Wednesday, February 2, 2011

completely exposed.

i don't know why i've felt just sooo very sad lately.

i think it has a lot to do with feeling like i've just lost my family.

we're all in fragments. so build a new one, right?
it's not so easy.


i get sad thinking about my dad all alone in his trailer. right now he has the stomach flu with no one to take care of him. and he's working so hard. so i can be here and live and go on to do things.

shannon told me that this past weekend he worked all weekend at the inmate hospital way down in south georgia until like 6 am monday morning only to go into the office the same day.

crazy. and he's trying so hard with jp and jp is just kind of ehh. you know.
he doesn't deserve that. i want him to get the position in tuscaloosa, i want him to have peace and to not have to worry so much about all of these unhappy people - his brothers and sisters, everyone in his office. it's too much and i worry.




shannon and i have been feeling some kind of way towards our mother. i don't know why. we've been feeling like she is distant, like she doesn't want to bother.
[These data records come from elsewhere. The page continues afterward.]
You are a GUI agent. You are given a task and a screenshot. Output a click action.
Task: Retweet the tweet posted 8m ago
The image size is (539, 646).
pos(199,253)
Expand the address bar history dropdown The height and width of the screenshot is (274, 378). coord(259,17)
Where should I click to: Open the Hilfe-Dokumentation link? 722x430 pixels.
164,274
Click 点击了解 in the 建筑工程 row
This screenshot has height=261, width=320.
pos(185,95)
but i don't know. i just don't know at all.


sometimes.

i know that i've been just eating straight junk - stocking up for winter?
wishing i could hibernate? hide under my covers until ehh mid march? i wish, i really do.

some people need thick skin, well i need a thick layer of blubber to protect me well, from myself.
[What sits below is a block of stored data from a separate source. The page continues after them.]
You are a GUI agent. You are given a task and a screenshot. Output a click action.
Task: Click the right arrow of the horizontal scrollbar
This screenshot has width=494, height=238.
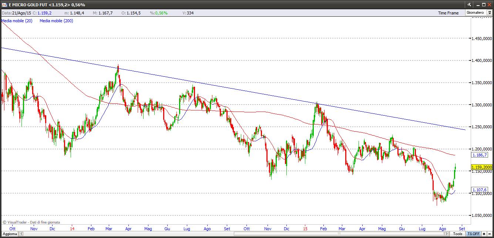[x=447, y=234]
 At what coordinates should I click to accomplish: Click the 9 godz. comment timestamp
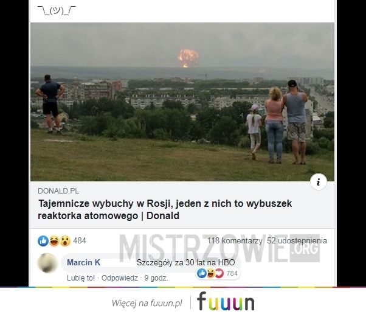[156, 278]
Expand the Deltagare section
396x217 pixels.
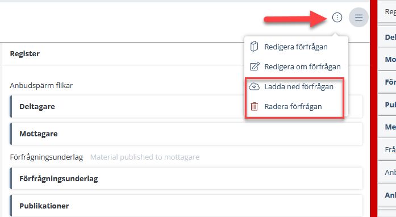coord(186,106)
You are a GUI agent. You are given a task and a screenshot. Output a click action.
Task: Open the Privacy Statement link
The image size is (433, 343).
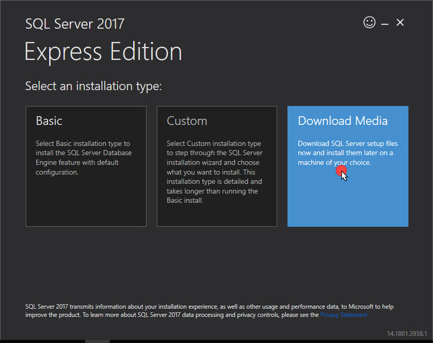(343, 315)
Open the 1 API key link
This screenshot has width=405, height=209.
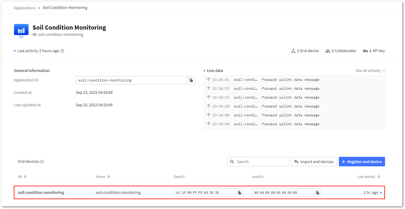click(x=374, y=51)
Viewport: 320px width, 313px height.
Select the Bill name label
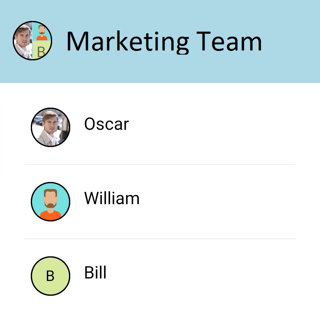point(95,272)
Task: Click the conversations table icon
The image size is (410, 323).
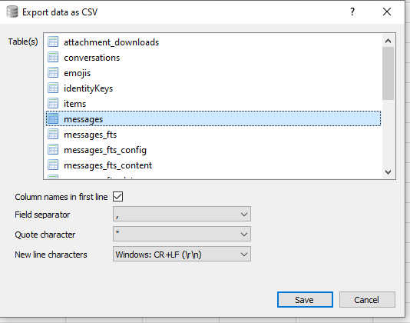Action: [53, 58]
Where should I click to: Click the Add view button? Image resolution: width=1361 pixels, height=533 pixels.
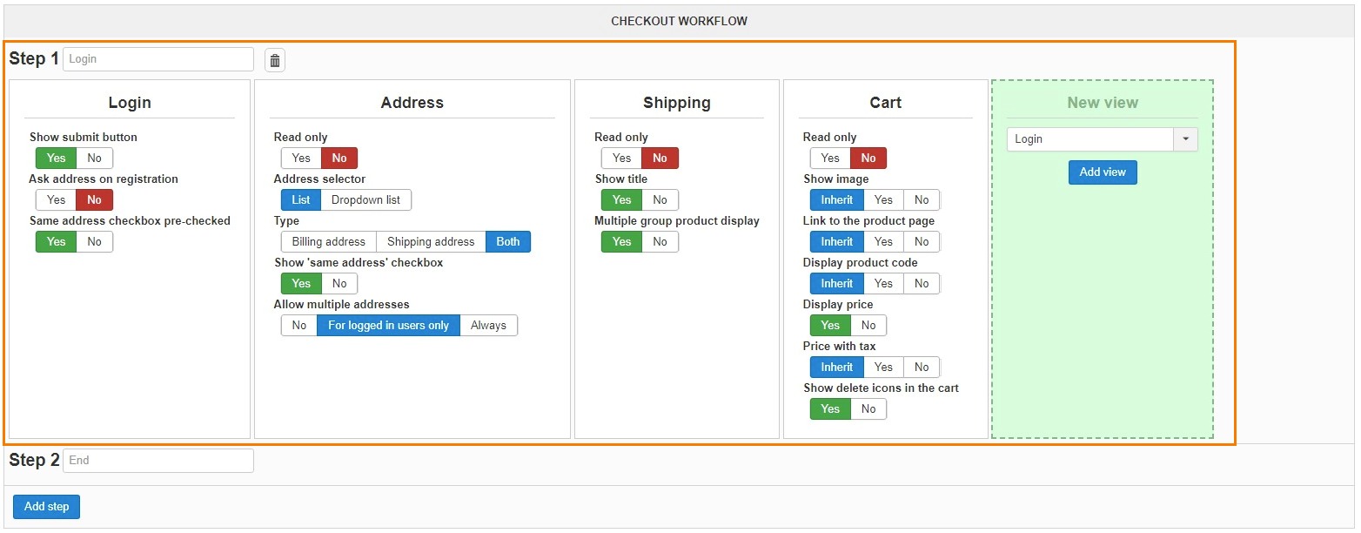point(1102,172)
and i think it will fend off others. again, i have no idea.

but today i was thinking about how impossible it is to simply be human.

it's a terrible sentence - all of our limitations, wants and endless desires that we try to satiate. and we fail over and over again. limitations are everywhere- intellect, old age, youth, and we're trapped in wretched bodies the whole time. bodies that betray in youth, mistakes and carelessness and ten in old age there's too much time to reflect and no energy to act.

it's sick and sad. and maybe i've been reading too much baudelaire.